Citigroup: “Stablecoin Growth Drives Increased Demand for Short-Term US Treasuries”
Summary
- Citigroup stated that increased stablecoin usage is driving greater demand for short-term US Treasuries.
- A regulatory bill on stablecoins may affect market trends if it mandates that reserves be included in short-term US Treasuries.
- The report forecasts that the stablecoin market could grow to between $1.6 trillion and $3.7 trillion by 2030.

The spread of stablecoins is driving an increase in demand for short-term US Treasuries, according to analysis. It is also observed that stablecoins help reinforce the dominance of the US dollar.

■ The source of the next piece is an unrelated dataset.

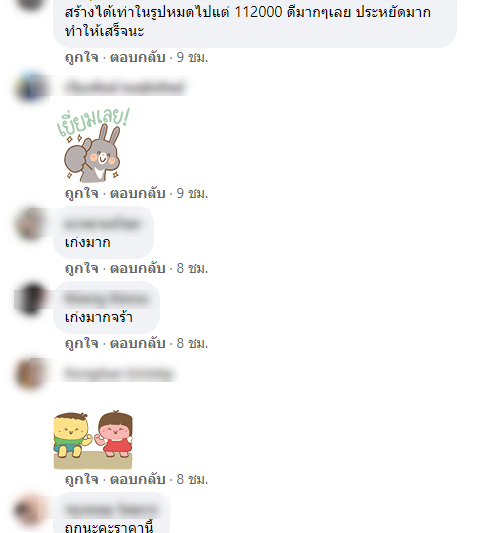
Task: Open 9 ชม. timestamp under rabbit sticker
Action: [192, 193]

On the 30th (local time), according to cryptocurrency-focused media outlet CoinDesk, Citigroup stated in a research report that “As the use of stablecoins increases, demand for short-term US Treasuries, which are managed as reserves, is also rising.” However, some of this demand is a replacement from existing Money Market Funds (MMFs), so the net increase may be more limited than expected, the report added.
The report also projected that the ‘Genius Law,’ a stablecoin regulatory bill currently under discussion in the US Congress, could institutionally support this trend. The bill contains requirements that stablecoin issuers must include reserves in safe assets such as short-term US Treasuries.
The report stated, “Dollar-based stablecoins such as Tether (USDT) play a central role in crypto trading and on-chain payments. Traditional payment companies such as PayPal and Visa are also attempting to introduce their own stablecoins, and the related market is expanding.”
The report forecasted that the stablecoin market could grow to between $1.6 trillion and $3.7 trillion by 2030.